The big boys of iron ore were down for the second day in a row – BHP (ASX:BHP), Rio Tinto (ASX:RIO), Mineral Resources (ASX:MIN) and FMG (ASX:FMG) – with the mids and smalls following suit.
In May, we saw a small slump in iron ore prices after Chinese premier Li Keqiang said China needed to take more steps to curb “unreasonable” price increases for bulk commodities, but they soon bounced back.
If these cuts do happen for real, will they be substantial and sustainable? WoodMac and S&P Global Platts both reckon major steel production cuts are “virtually impossible”.
Whether steel cuts really happen or not is another story but, for China, the only thing that matters is that its straight-from-the-playbook move to disrupt high commodity prices has worked, again.
Lithium companies dominated today’s winner’s column. It was green all round, with large cap producers Pilbara Minerals (ASX:PLS), Orocobre (ASX:ORE) and Galaxy (ASX:GXY) continuing to hit all-time highs.
+ $1 billion market cap midcap hopefuls Liontown (ASX:LTR) and Vulcan Energy (ASX:VUL) weren’t far behind.
Pilbara Minerals MD Ken Brinsden told Diggers and Dealers delegates that there is a real shortage of lithium feedstock in the supply chain.
“There is a genuine shortage, that I am certain about,” he said.
“The idea the chemical conversion industry is now stuck, they’ve built a lot of capacity without reference to the underlying raw materials supply base.
“As a result the miners are going to attract more margin, there’s just logic in it.”
$800m market cap goldie Westgold Resources (ASX:WGX) has increased production every year for the past 5 years.

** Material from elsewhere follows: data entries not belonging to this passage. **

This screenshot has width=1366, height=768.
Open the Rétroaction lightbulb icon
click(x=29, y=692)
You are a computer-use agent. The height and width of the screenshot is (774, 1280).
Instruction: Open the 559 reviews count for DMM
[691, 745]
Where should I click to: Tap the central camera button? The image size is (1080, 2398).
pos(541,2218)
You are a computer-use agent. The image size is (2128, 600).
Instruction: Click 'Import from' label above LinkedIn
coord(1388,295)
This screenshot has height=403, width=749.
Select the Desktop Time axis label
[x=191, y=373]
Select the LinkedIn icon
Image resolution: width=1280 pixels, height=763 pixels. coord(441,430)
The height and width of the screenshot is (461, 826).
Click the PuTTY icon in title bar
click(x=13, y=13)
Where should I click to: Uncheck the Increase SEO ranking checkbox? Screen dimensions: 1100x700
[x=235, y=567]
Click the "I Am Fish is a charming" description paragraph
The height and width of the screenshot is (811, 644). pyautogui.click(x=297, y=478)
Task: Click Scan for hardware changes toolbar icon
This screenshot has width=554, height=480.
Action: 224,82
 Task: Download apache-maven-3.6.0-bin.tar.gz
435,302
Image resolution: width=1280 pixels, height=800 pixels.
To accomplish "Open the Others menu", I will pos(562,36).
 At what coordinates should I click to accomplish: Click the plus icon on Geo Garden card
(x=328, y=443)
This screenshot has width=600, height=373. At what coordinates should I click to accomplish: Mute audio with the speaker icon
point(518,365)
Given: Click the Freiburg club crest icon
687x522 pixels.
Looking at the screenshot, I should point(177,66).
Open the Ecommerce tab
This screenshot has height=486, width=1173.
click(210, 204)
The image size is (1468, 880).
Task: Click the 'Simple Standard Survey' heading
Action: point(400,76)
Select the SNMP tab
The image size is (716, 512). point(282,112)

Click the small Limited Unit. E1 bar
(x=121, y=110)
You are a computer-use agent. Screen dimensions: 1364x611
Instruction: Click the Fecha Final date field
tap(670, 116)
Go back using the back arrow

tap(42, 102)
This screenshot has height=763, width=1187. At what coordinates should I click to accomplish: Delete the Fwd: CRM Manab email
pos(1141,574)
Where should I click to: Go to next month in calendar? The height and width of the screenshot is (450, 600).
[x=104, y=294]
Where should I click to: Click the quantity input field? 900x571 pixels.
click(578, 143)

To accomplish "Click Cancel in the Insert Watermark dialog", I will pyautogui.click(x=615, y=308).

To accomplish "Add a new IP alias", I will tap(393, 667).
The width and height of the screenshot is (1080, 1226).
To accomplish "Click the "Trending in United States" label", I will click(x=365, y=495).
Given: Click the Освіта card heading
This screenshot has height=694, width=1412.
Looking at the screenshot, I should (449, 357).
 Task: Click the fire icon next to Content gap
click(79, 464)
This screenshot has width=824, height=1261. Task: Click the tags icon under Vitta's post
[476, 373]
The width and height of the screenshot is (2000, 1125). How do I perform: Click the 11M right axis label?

The streak continues into FY22, with the company expecting to produce +270,000 oz at all in sustaining cost $1,500 – 1,700/oz as “Big Bell, Bluebird and the South Emu-Triton mines achieve higher levels of output”.
“Provided production inputs like labour, mining equipment and consumables don’t continue to rise excessively, we are poised to deliver another solid performance in FY22,” CEO Debbie Fullarton says.
“With this backdrop and continuing proactive cost management, the strategy for FY22 is focussed on lifting grade and cost optimisation within our mines so as to continue building financial strength to fund Westgold’s organic and regional growth aspirations.”